Print out the records precisely, keeping each line identical to its source.

######

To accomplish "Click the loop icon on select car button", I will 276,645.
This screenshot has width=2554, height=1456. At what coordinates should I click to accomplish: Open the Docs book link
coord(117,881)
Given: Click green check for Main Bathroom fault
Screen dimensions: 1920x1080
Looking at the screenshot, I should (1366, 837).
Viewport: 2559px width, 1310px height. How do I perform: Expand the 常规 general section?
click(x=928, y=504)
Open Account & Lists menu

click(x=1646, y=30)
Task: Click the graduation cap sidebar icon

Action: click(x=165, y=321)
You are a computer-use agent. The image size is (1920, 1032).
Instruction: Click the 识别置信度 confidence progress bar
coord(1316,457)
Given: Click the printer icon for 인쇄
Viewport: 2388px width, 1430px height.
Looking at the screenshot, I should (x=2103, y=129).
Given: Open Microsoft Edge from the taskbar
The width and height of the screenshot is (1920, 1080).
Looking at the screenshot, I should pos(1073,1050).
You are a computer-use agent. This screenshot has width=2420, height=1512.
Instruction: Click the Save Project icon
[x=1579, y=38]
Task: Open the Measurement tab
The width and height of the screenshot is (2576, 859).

######

◆ **Output for this exercise**
To accomplish "Click the loop icon on select car button", I will 276,645.
This screenshot has width=2554, height=1456. At what coordinates should I click to accomplish: Open the Docs book link
coord(117,881)
Given: Click green check for Main Bathroom fault
Screen dimensions: 1920x1080
Looking at the screenshot, I should (1366, 837).
Viewport: 2559px width, 1310px height. How do I perform: Expand the 常规 general section?
click(x=928, y=504)
Open Account & Lists menu

click(x=1646, y=30)
Task: Click the graduation cap sidebar icon

Action: click(x=165, y=321)
You are a computer-use agent. The image size is (1920, 1032).
Instruction: Click the 识别置信度 confidence progress bar
coord(1316,457)
Given: Click the printer icon for 인쇄
Viewport: 2388px width, 1430px height.
Looking at the screenshot, I should (x=2103, y=129).
Given: Open Microsoft Edge from the taskbar
The width and height of the screenshot is (1920, 1080).
Looking at the screenshot, I should pos(1073,1050).
You are a computer-use agent. This screenshot has width=2420, height=1512.
Instruction: Click the Save Project icon
[x=1579, y=38]
Task: Open the Measurement tab
The width and height of the screenshot is (2576, 859).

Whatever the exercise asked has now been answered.